A naturally occurring peptide in sunflower seeds was synthetically optimized and has now been identified as a potential drug for treating abdominal pain or inflammation (in the gastrointestinal tract, abdominal area and/or internal organs). That is the finding of an international study led by Christian Gruber from MedUni Vienna’s Institute of Pharmacology (Center for Physiology and Pharmacology), which was conducted jointly with the University of Queensland and Flinders University in Australia and has now been published.
The scientific aim of the study is to find analgesics that are only active in the periphery and do not cross the blood-brain barrier, as an alternative to commonly used synthetic opioids. Gruber explains the background: “Morphine was one of the first plant-based medicines and was isolated from the dried latex of poppies more than 200 years ago. It binds to opioid receptors in the brain and is still regarded as the main pillar of pain therapy. However, there is a high risk of opioid addiction, and an overdose—as a result of this strong dependency—inhibits the breathing center in the brain, which can result in respiratory depression and, in the worst case, in death.” For this reason, researchers throughout the world are trying to make analgesics safer and to find active drug molecules that do not have the typical opioid side-effects.
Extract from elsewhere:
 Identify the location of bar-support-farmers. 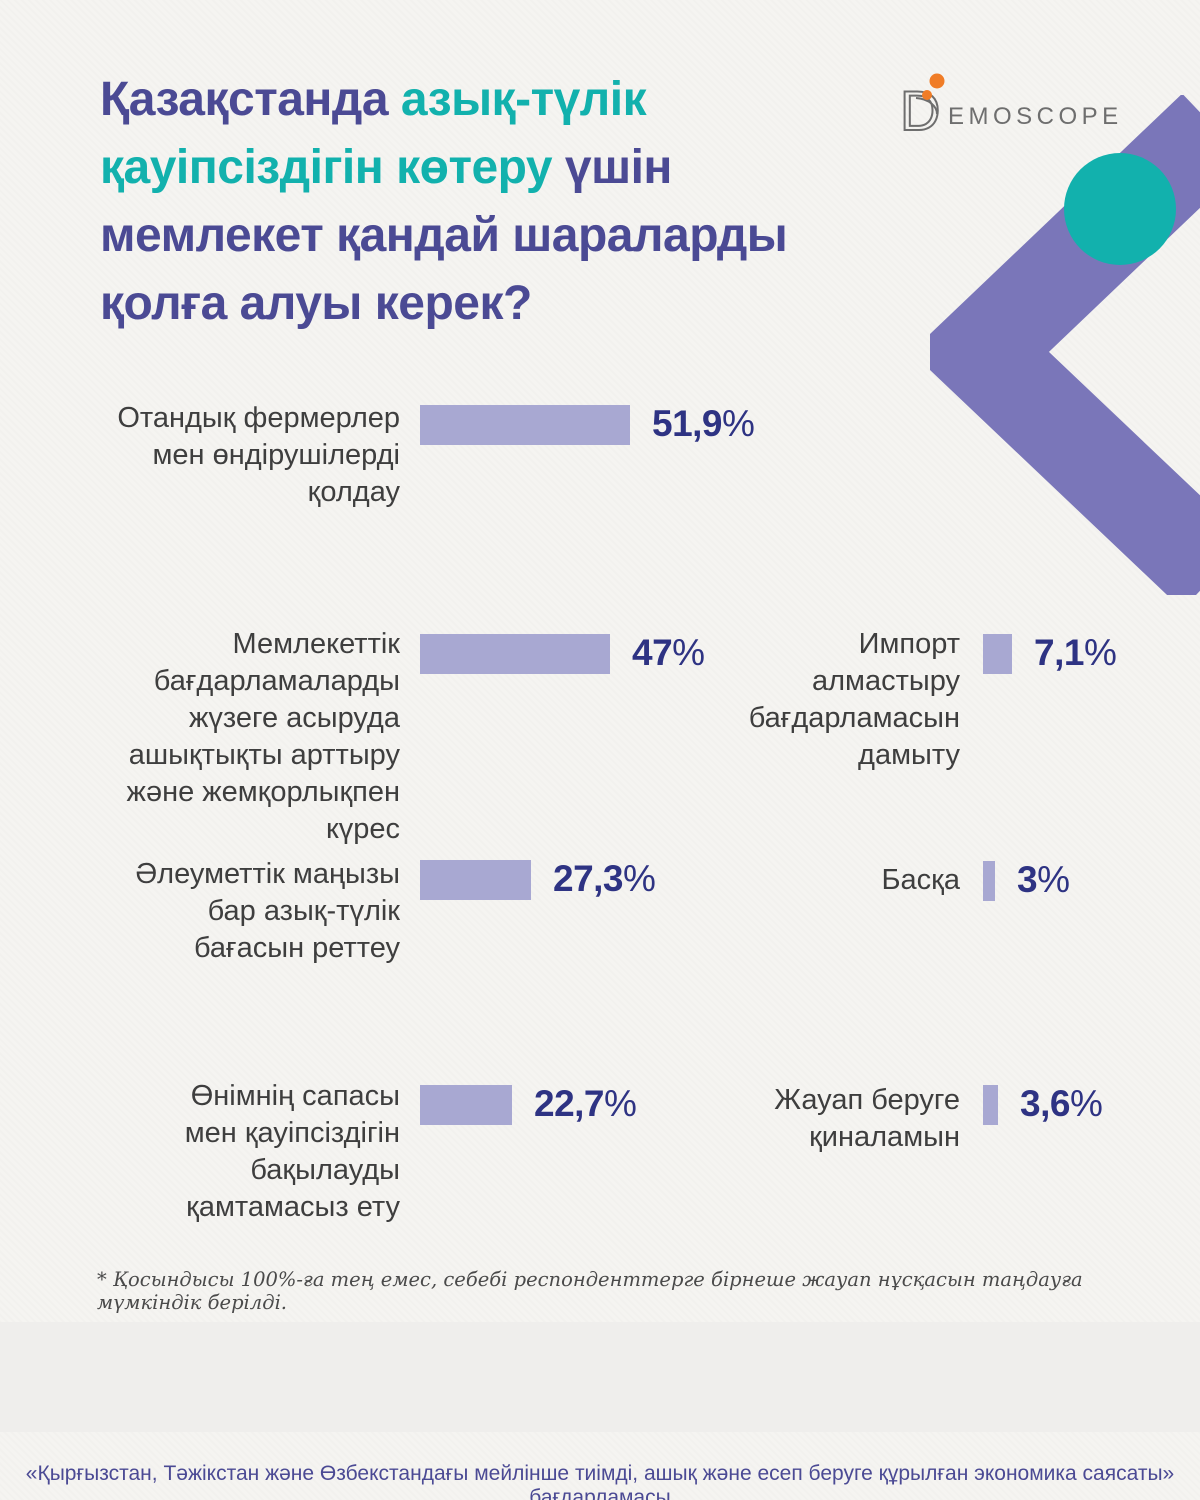
(525, 425).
Sunflower extracts were to some extent used in traditional medicine for their anti-inflammatory and analgesic properties. In the current study, the scientists from Austria and Australia, primarily Ph.D. student Edin Muratspahić, isolated the plant molecule that may be responsible for this effect. Medicinal chemistry methods were then used to optimize the so-called sunflower trypsin inhibitor-1 (SFTI-1), one of the smallest naturally occurring cyclic peptides, by ‘grafting’ an endogenous opioid peptide into its scaffold.
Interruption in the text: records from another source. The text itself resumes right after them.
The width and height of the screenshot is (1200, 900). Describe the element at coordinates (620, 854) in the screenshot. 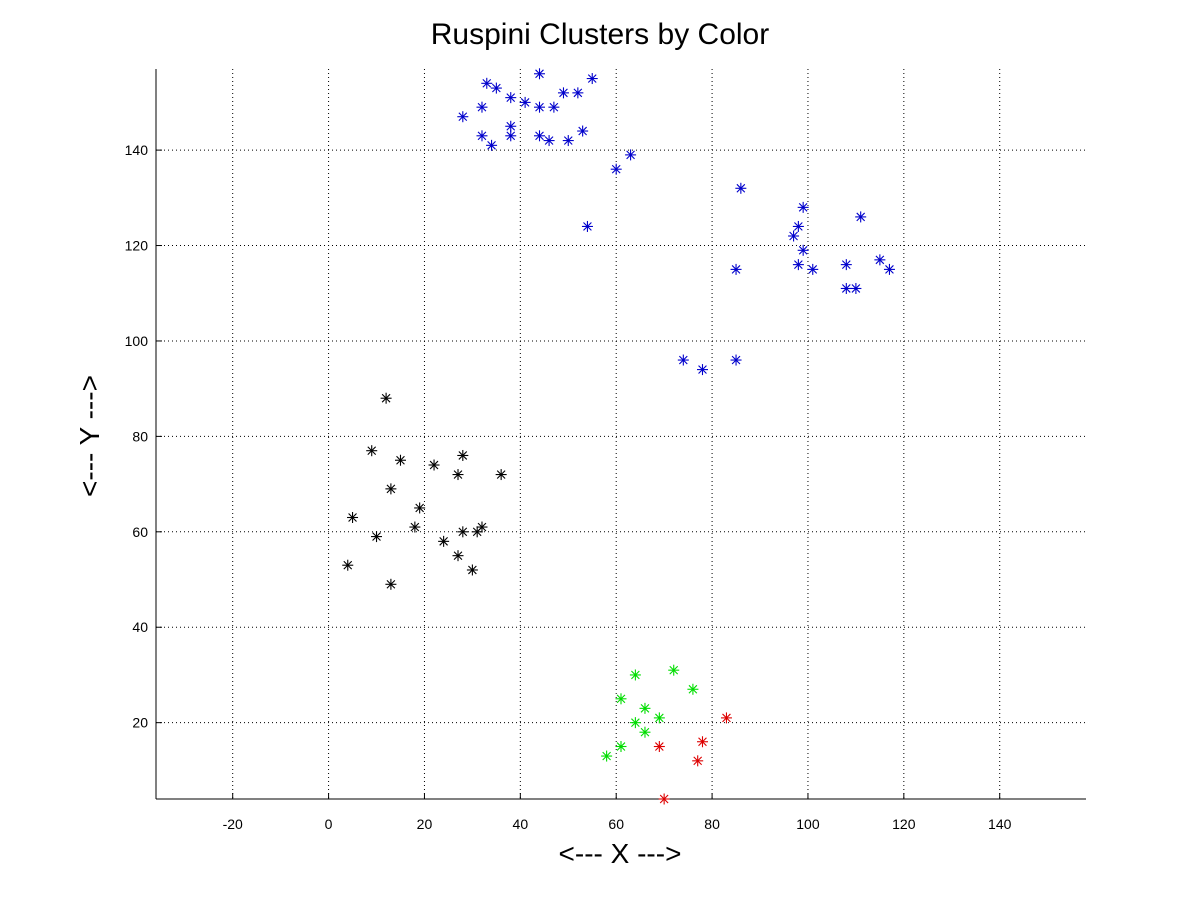

I see `x-axis-label: <--- X --->` at that location.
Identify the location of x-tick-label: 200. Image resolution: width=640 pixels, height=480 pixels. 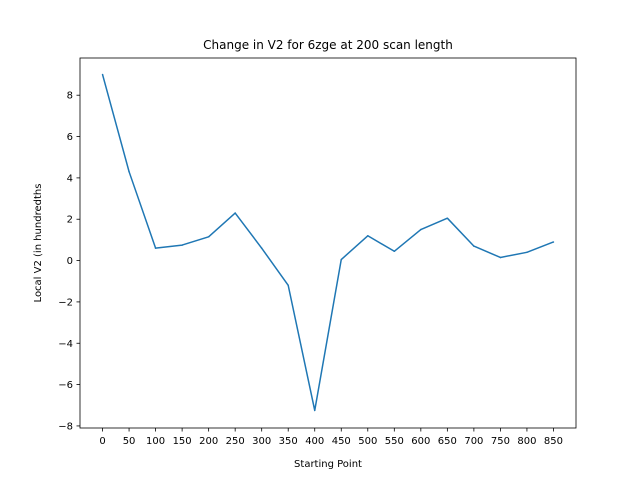
(208, 442).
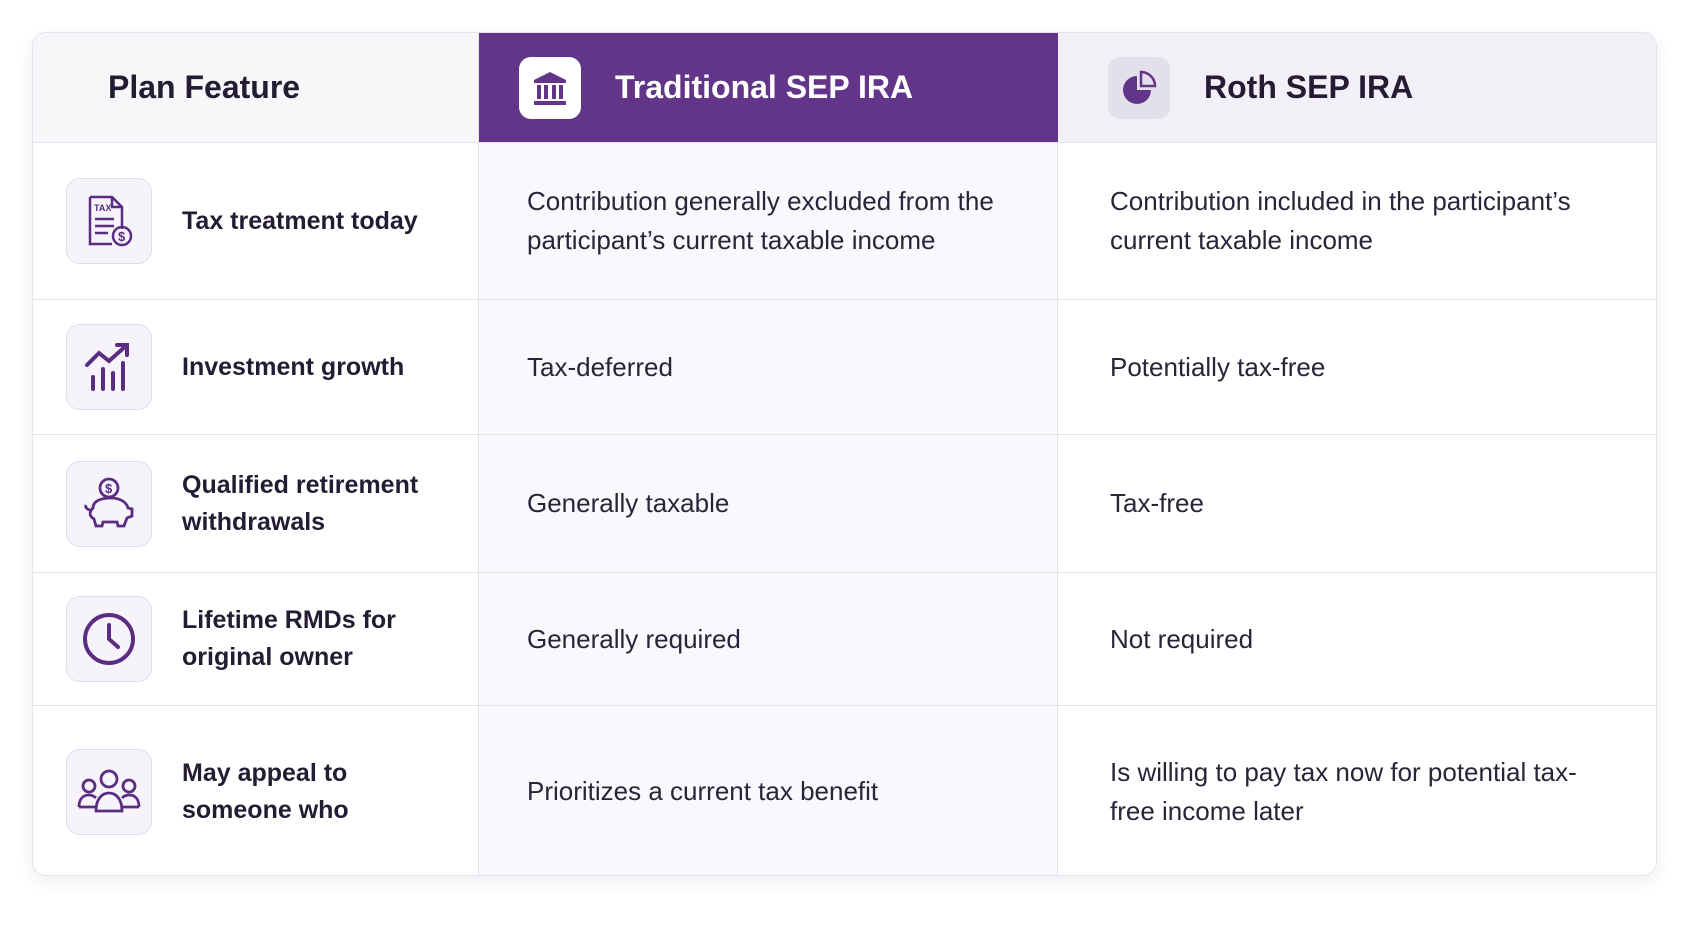 The image size is (1692, 930). Describe the element at coordinates (550, 88) in the screenshot. I see `bank-icon` at that location.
A total of 19 peptides were chemically synthesized based on the original SFTI-1 blueprint and pharmacologically tested. “One of these variants turned out to be our lead candidate for as potential innovative analgesic molecule, especially for pain in the gastrointestinal tract or in the peripheral organs. This peptide is extremely stable, highly potent and its action is restricted to the body’s periphery. Its use is therefore expected to produce fewer of the typical side-effects associated with opioids,” say Gruber and Muratspahić.
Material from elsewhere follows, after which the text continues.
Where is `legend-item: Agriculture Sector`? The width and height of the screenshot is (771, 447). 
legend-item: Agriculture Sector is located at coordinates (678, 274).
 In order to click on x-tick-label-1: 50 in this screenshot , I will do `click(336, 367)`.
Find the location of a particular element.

The mode-of-action of the peptide is via the so-called kappa opioid receptor; this cellular protein is a drug target for pain relief, but is often associated with mood disorders and depression. The sunflower peptide does not act in the brain, hence there is much less risk of dependency or addiction. Furthermore, it selectively activates only the molecular signaling pathway that influences pain transmission but does not cause the typical opioid side-effects. The data of the animal model in the current study are very promising: the scientists see great potential for using this peptide in the future to develop a safe medication—which could be administered orally in tablet form—to treat pain in the gastrointestinal tract, and this drug could potentially also be used for related painful conditions, e.g. for inflammatory bowel disease.